* THE TASKS
**A)** From the shrimp recipe post below, list every ingredient the writer names for the bruschetta.
**B)** Decide whether each statement agrees with the shrimp recipe post below, answering yes or no and quoting the words of the post that decide it: (i) The shrimp marinate about four hours in the refrigerator. (ii) The shrimp are steamed for twenty minutes. (iii) Wasabi can be used in place of horseradish.

* SOURCE EXTRACT
** Start **

# White Mexican Shrimp, Vanilla Blueberry Vodka Cured, with Blueberry balsamic Reduction Horsey dippin



## bbally (Jul 19, 2010)

This is a really tasty appetizer that was shared with me by a fellow Chef in Vermont years ago.

You need blueberry Vodka,  Mexican Vanilla, blueberries, strawberries, shrimp, balsamic vinegar, and horseradish.  (wasabi will work as well)

Reserve 75 percent of the blueberries for the reduction.

25 percent of the blueberries and 6 sliced strawberries into a vessel that will give good contact with the shrimp.  I am using sustainable Mexican White Shrimp, but you can use what you can get.  These are U-15, so 15 to the pound raw.

 Fill the vessel half way with your blueberry vodka and add 1/8 tsp Mexican Vanilla.








These need to marinate about four hours in the refrigerator.  While they are marinating you can prepare the reduction.







Two tablespoons of balsamic vinegar, all the blueberries, 2 cups of water, and 2/3 cup honey, cook over medium heat till reduced to half the volume.  Run through the seeve and toss the blueberry skins.  Return to heat and reduce in half again.  I 1/4 cup blueberry vodka and flame off alcohol.  Let cool.  (this is a gastique for the most part)

Remove shrimp from refrigerator and steam for ten minutes.

Place the blueberry sauce in a bowl and place a 1/4 cup of white shredded horseradish into the center of the sauce.  Stir once all the way around.

Place steamed shrimp around.... dip and drink or drink and dip.







The Bruchetta is my normal fresh from the garden deal.  Tomato, Basil, Olive oil, and garlic.







Easy to do and tastes great.  The Red, White, and Blue was fun putting together for all of you.  But eating it was really really good.  If you like horseradish you will find blueberry and horseradish pair in a strangely interesting way.

** End **

* DATASET SECTION
** Start **

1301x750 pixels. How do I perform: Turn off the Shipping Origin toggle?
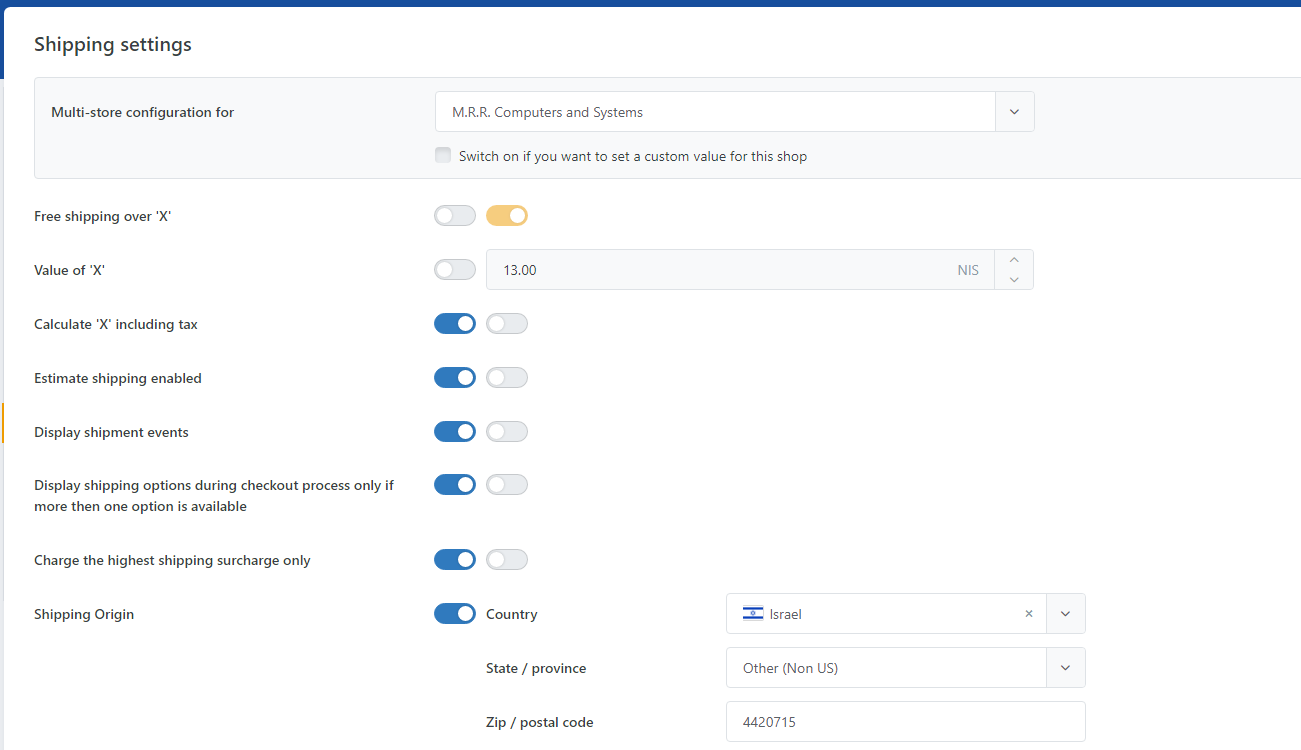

** End **

* FULL SOLUTIONS
**A)** Tomato, basil, olive oil, garlic

**B)**
(i) Yes: "These need to marinate about four hours in the refrigerator."
(ii) No: "Remove shrimp from refrigerator and steam for ten minutes."
(iii) Yes: "wasabi will work as well"